Тем временем переводчик Карякин обратился с истерическим заявлением в правление Всероссийского Союза писателей. В частности, он сообщил, что собирается «искать защиты своих пострадавших интересов перед советским судом»[531] (реакция А.Г. Горнфельда, которому это заявление переслали: «…Я, ни в коей мере не отказываясь от ответственности за мои слова и действия, все же просил бы правление разъяснить В.Н. Карякину, что суждения и оценки, высказанные писателем о чужом произведении, могут быть предметом литературного спора и возражений, но не судебного разбирательства – кроме, конечно, случаев, когда писатель обвинен в явной недобросовестности таких суждений»)[532]. Карякин все же подал в суд.
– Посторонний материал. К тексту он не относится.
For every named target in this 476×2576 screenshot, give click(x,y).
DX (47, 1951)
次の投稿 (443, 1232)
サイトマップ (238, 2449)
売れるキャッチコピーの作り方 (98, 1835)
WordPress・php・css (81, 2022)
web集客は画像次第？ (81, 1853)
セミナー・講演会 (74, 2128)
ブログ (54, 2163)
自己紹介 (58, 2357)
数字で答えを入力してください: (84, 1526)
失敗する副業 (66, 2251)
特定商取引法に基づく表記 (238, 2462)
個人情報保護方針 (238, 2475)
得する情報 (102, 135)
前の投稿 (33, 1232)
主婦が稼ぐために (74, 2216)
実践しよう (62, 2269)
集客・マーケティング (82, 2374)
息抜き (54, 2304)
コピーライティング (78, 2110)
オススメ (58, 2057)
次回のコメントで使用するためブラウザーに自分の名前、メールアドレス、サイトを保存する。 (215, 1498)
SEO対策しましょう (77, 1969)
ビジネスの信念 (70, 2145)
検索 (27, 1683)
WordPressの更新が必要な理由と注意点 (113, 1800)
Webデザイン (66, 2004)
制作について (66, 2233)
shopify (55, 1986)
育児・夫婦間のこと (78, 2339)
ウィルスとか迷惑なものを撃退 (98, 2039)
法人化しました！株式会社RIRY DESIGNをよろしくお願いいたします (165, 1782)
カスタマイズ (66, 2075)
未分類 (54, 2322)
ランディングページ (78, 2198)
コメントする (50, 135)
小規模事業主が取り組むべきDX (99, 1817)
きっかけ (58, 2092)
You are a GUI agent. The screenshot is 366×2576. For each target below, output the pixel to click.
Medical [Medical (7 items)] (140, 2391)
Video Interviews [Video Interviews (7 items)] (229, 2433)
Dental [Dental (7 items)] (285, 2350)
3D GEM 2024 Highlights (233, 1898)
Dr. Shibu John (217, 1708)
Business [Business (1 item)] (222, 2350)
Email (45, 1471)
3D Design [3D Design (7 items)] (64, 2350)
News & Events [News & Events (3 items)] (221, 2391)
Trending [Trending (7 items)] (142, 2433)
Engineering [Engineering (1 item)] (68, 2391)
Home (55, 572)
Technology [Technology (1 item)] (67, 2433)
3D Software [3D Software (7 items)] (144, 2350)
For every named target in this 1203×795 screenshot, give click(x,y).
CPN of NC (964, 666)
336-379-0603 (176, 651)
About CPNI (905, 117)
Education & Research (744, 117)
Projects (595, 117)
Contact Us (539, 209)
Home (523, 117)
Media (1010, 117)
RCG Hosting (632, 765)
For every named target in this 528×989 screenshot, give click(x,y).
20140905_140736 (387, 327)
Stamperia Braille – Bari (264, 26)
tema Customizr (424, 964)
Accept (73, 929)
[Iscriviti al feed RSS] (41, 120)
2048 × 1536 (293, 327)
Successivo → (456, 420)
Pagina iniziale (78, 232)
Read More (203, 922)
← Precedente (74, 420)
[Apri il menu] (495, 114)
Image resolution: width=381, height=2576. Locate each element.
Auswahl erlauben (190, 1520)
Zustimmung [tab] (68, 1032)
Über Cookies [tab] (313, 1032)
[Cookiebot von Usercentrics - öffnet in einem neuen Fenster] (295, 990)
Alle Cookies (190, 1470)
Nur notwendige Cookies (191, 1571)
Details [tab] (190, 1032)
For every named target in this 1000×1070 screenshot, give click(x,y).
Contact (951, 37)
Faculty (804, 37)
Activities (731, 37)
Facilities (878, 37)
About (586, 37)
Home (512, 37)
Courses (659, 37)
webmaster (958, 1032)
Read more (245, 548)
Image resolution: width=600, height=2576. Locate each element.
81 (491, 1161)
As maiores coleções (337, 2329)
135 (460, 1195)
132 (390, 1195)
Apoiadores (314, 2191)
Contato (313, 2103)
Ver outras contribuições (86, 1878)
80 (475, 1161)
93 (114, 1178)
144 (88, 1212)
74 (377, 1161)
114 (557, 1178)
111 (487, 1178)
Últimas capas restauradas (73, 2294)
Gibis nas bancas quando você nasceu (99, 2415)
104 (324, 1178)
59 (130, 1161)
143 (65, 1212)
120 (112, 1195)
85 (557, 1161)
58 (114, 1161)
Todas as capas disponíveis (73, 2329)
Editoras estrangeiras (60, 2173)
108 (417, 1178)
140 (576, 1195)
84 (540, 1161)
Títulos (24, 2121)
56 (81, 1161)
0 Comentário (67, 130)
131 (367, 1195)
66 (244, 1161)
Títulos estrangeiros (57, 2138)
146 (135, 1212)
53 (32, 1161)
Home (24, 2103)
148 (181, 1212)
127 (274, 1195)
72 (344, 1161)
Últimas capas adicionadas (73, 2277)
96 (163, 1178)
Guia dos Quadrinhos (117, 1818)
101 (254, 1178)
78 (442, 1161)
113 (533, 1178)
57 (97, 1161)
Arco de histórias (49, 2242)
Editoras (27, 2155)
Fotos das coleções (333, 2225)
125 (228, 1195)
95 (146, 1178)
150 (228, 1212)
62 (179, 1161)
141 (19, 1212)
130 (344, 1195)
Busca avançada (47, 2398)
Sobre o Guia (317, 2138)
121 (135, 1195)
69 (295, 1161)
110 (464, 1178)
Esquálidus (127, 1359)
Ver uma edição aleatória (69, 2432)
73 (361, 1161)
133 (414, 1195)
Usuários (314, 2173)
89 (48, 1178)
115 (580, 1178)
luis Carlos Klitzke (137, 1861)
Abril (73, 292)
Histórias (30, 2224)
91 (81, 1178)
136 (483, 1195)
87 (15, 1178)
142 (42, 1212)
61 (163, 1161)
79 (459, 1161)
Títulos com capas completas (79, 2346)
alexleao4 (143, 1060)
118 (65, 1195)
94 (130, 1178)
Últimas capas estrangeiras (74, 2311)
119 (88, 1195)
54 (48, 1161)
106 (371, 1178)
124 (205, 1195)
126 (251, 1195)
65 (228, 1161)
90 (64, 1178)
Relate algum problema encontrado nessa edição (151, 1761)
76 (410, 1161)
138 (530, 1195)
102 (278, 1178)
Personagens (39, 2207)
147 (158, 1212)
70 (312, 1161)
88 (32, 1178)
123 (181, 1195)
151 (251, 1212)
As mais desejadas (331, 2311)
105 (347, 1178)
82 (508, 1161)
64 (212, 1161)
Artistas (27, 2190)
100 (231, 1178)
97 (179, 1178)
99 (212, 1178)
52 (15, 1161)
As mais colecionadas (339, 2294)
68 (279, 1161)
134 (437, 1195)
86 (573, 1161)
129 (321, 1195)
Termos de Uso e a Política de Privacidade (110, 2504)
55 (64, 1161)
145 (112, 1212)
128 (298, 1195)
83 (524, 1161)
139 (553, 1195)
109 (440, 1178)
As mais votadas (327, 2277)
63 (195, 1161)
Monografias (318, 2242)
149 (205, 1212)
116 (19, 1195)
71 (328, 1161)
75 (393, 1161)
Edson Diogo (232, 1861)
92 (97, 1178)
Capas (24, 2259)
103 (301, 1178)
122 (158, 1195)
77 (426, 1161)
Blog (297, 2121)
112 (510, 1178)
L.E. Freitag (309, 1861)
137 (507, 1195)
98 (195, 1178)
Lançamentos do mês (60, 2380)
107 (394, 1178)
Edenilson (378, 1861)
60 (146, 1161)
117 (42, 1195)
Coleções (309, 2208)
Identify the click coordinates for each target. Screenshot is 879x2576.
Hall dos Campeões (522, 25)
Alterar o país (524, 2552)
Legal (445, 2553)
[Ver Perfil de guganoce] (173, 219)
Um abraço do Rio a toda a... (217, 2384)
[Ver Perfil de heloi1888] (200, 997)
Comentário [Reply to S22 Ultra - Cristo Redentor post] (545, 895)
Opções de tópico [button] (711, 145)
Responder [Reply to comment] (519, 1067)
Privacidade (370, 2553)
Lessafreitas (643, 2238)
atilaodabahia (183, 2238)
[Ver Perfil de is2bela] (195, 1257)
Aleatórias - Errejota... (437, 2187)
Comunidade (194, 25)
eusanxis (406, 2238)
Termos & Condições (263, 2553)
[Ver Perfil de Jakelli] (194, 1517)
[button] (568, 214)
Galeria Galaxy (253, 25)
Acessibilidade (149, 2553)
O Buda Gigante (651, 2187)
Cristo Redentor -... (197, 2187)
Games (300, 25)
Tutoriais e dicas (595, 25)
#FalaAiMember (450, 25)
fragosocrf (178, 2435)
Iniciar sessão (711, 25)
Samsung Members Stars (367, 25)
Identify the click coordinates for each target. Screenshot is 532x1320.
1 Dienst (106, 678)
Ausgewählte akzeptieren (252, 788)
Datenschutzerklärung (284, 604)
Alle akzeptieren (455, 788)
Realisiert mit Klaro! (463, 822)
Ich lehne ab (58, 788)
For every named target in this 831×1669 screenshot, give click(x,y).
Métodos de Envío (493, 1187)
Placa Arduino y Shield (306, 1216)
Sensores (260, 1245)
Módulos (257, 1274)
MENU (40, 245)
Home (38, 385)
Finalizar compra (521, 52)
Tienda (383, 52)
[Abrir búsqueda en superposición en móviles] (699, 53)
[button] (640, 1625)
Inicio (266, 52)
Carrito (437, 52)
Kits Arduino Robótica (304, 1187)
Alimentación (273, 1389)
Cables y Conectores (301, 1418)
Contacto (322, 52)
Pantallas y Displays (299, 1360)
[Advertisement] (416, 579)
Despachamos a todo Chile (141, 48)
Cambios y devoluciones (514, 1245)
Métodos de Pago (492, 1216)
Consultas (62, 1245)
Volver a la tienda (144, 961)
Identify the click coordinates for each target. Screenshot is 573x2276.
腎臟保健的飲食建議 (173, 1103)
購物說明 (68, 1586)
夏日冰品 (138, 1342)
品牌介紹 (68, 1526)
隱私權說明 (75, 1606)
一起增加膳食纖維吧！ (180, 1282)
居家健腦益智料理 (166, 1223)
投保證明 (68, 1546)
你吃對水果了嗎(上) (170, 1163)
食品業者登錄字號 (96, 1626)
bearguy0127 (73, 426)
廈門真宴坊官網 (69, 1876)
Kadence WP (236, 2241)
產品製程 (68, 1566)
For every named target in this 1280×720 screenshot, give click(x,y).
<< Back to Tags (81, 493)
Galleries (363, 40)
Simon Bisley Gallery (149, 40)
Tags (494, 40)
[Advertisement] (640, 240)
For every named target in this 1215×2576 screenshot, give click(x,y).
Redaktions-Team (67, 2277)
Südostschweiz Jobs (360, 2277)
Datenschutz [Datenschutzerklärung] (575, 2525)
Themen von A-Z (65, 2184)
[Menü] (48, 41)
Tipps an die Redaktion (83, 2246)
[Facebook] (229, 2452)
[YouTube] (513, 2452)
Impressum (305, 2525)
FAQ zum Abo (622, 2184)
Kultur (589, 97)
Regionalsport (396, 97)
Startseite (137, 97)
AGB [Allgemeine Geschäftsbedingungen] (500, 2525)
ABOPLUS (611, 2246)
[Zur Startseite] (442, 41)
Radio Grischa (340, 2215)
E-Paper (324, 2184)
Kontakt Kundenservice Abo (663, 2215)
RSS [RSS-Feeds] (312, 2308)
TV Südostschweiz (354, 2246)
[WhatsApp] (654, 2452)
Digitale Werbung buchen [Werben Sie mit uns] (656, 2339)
В июне 1929 года в иске по делу о «Тиле Уленшпигеле» ему было отказано.

Поведение Осипа Мандельштама в этой непростой ситуации, на первый взгляд, поражает своей парадоксальностью. Вместо того чтобы смириться с обстоятельствами, покаяться и спрятать голову в песок, поэт перешел в активное наступление на всех фронтах, всячески подчеркивая свое отщепенство, свою несовместимость с большинством окружающих его людей. Характерный пример из мемуаров Эммы Герштейн, впервые увидевшей Мандельштамов в подмосковном санатории «Узкое» 29 октября 1928 года: «Вставая из-за стола, отдыхающие стали обсуждать программу вечерних развлечений. Спросили “профессора” <Мандельштама>, не прочтет ли он что-нибудь. Тот ядовито обратился к человеку с круглыми покатыми плечами, но в форме летчика: “А если я попрошу вас сейчас полетать, как вы к этому отнесетесь?” Все были ошарашены. Тут он стал раздраженно объяснять, что стихи существуют не для развлечения, что писать и даже читать стихи для него – такая же работа, как для его собеседника – управлять аэропланом. Общее настроение было испорчено»[533].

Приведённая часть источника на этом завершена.